Except this time, the blowout went the other direction. We won 58–13.

Why? Because they had practiced, studied, and repeated. The result was a performance that didn't match what the matchup looked like on paper.

The Same Idea, Applied to Your Center

Success at work isn't different. Like a team running set plays, programs thrive when they have clear Standard Operating Procedures (SOPs) — structured, repeatable processes that let staff operate consistently.

A football team doesn't run plays randomly during the game. They memorize them. They drill them. They adjust them based on the opponent. The same applies in your center. You can't expect staff to "figure it out" mid-shift. They need structure, repetition, and real practice.

When SOPs are treated like a team playbook:

  • Staff know exactly what's expected of them.
  • They can anticipate challenges and respond with confidence.
  • The team works together more effectively because they're running the same playbook.
How to Build SOPs That Actually Work

A coach wouldn't expect a team to win without drilling. Don't expect your staff to perform without training and repetition either.

1. Define the play. Identify the key tasks that need clear procedures (opening and closing routines, safety protocols, parent communication). Write clear step-by-step instructions. Keep them simple — avoid jargon or unnecessary complexity.

2. Train like an athlete. Hold regular training sessions, the way a sports team practices. Use real-life scenarios to reinforce learning. Role-play common challenges so staff know how to respond when they show up live.

3. Watch the game film. Gather staff feedback on what's working and what isn't. Refine the SOPs based on what you see in practice. Reinforce with periodic refreshers throughout the year.

4. Make the playbook accessible. Store SOPs in a shared digital location so staff can pull them up in seconds. Post visual reminders in high-traffic spots — a checklist by the front desk, safety procedures in the classroom.

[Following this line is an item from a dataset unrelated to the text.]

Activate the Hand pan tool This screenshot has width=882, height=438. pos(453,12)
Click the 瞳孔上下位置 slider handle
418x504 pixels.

5. Measure performance. Observe staff in action — are they actually following the SOPs? Recognize the people who apply them consistently. Adjust the SOPs as needed to keep improving.

Why It Compounds

Your preparation happens when you plan, organize, and reflect. It's built during meetings. It's reinforced through feedback. It's strengthened when you and your team review what worked and what didn't. It gets perfected in the quiet moments on the drive home, when you replay the day and think about how to make tomorrow better.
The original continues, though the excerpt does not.